_Objective:_
Turn every line of the listing below into a numbered list, skipping any blank lines. Leave the picture out of your answer.

_Dataset:_
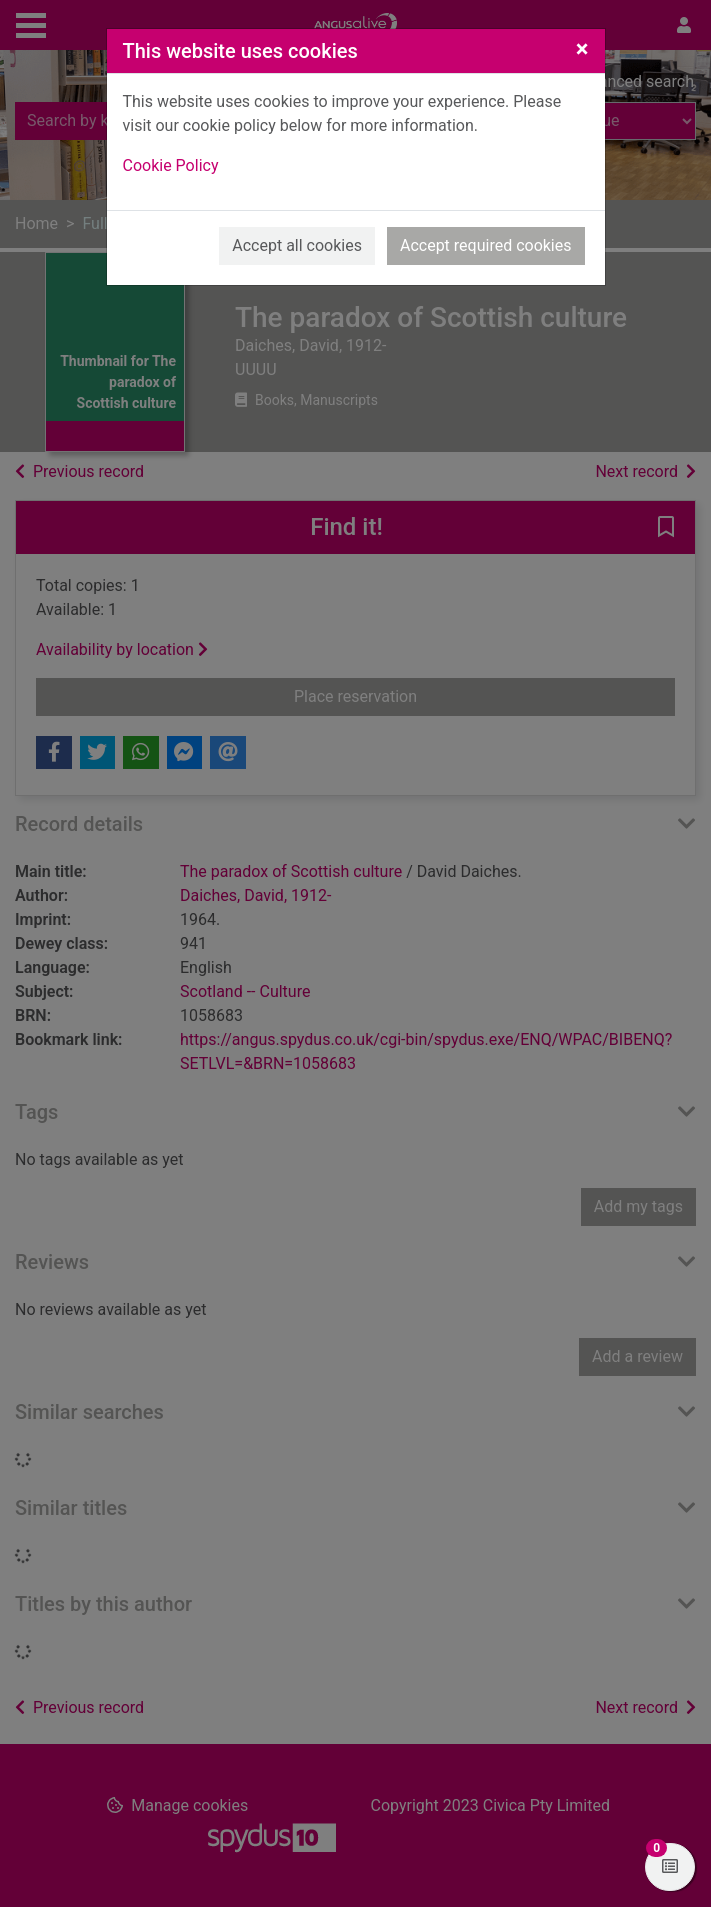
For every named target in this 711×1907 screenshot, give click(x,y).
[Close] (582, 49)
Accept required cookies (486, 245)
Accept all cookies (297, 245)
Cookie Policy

_Full response:_
1. For every named target in this 711×1907 screenshot, give click(x,y).
2. [Close] (582, 49)
3. Accept required cookies (486, 245)
4. Accept all cookies (297, 245)
5. Cookie Policy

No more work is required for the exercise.